使用pyspark的时候遇到下面的问题:
Traceback (most recent call last):
File "C:\Users\xxx\xxx\xxx\xxx.py", line 90, in <module>
df.toPandas().to_csv('before_eda.csv')
File "C:\Anaconda\envs\spark\lib\site-packages\pyspark\sql\dataframe.py", line 2142, in toPandas
pdf = pd.DataFrame.from_records(self.collect(), columns=self.columns)

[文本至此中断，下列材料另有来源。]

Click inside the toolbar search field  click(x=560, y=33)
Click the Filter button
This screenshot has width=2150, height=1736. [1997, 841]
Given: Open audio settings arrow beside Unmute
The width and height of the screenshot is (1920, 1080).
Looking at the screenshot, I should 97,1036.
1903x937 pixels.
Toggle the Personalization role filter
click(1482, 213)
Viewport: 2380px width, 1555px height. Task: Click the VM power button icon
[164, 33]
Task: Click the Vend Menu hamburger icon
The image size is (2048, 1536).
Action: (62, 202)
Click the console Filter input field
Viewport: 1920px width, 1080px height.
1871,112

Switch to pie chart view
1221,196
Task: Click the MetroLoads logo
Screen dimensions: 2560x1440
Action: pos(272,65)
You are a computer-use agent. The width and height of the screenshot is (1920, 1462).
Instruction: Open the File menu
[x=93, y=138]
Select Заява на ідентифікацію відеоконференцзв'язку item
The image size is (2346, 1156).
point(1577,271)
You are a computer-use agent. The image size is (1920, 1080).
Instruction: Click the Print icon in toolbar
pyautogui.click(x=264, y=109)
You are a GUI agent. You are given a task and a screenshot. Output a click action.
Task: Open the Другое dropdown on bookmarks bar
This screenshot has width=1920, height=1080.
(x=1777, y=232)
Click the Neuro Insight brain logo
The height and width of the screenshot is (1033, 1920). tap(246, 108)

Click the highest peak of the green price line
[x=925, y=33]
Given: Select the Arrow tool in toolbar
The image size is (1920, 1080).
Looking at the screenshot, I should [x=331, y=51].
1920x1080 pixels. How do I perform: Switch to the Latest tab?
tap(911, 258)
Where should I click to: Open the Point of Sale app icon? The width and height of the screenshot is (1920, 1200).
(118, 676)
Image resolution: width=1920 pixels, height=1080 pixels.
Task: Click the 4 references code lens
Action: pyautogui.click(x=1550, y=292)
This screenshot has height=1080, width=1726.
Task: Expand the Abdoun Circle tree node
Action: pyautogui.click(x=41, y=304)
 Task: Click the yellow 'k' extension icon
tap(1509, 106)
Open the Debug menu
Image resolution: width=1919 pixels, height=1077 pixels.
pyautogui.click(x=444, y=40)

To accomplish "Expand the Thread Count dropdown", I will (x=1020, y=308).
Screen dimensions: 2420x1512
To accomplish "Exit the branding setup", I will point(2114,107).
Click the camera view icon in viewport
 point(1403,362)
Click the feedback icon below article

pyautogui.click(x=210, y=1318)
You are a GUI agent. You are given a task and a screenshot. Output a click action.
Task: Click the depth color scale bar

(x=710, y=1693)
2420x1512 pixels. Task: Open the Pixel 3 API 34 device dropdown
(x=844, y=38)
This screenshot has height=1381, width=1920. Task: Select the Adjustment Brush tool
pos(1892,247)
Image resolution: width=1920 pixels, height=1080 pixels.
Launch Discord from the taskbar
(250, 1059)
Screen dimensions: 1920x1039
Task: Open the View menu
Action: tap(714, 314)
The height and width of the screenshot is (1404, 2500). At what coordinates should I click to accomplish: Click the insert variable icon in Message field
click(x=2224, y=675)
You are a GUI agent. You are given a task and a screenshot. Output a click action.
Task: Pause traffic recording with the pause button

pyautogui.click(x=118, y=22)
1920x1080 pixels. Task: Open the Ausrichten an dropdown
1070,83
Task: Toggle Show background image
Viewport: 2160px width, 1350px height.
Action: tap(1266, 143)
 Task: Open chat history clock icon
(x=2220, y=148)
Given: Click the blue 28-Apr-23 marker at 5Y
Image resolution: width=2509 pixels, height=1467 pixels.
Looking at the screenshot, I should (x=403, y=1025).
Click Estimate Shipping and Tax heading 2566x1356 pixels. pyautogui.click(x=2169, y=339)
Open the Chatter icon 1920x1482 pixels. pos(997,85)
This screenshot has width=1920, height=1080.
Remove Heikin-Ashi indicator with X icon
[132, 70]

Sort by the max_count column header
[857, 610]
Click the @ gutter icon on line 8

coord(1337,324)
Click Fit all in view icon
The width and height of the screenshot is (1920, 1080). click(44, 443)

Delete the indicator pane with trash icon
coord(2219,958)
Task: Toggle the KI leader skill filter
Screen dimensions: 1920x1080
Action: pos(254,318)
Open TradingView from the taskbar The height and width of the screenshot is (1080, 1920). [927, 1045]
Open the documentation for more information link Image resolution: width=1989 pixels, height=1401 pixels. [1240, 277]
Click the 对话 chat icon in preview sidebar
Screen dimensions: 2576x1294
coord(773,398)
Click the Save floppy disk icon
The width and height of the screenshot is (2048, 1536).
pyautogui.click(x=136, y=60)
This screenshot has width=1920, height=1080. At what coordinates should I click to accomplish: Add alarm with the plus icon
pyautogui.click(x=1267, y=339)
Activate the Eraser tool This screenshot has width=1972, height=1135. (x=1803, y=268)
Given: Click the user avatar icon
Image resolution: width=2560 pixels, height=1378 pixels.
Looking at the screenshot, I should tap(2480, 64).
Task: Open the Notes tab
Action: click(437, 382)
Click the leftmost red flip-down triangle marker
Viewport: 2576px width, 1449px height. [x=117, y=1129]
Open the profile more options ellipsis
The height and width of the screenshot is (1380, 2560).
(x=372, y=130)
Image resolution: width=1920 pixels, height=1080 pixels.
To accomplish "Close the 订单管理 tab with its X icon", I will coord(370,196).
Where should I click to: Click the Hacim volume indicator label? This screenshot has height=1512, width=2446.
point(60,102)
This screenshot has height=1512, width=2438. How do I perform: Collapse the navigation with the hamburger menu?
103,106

File "C:\Anaconda\envs\spark\lib\site-packages\pyspark\sql\dataframe.py", line 532, in collect
with SCCallSiteSync(self._sc) as css:
File "C:\Anaconda\envs\spark\lib\site-packages\pyspark\traceback_utils.py", line 72, in __enter__
self._context._jsc.setCallSite(self._call_site)
AttributeError: 'NoneType' object has no attribute 'setCallSite'
上网查了很多,不过我看似乎都是有关SparkSession的,可以参考这几篇:
AttributeError: 'NoneType' 对象没有'setCallSite'属性
pyspark AttributeError: 'NoneType' object has no attribute 'setCallSite'
具体来说,就是建议添加如下代码:
df.sql_ctx.sparkSession._jsparkSession = spark._jsparkSession
df._sc = spark._sc
这里的spark变量是这样定义的:
spark = pyspark.sql.SparkSession.builder.getOrCreate()
不过,我用的是SparkContext,这种办法对我没用,我最后用的是:
df.sql_ctx.sparkSession._jsparkSession = spark._jsparkSession
df._sc._jsc = sc._jsc
这样之后代码可以运行。
简单示例代码:
from pyspark import SparkContext, SparkConf
from pyspark.python.pyspark.shell import spark
conf = SparkConf().setAppName("spark_part").setMaster("local[4]")
sc = SparkContext(conf=conf)
rdd = sc.textFile("./xxx.csv")
# 一些处理
# ...
df = rdd.map(lambda line: Row(**GetRows(line))).toDF() # 转化为dataframe
# ----------关键代码---------
df.sql_ctx.sparkSession._jsparkSession = spark._jsparkSession
df._sc._jsc = sc._jsc
# --------------------------
df.toPandas().to_csv('test.csv')
sc.stop()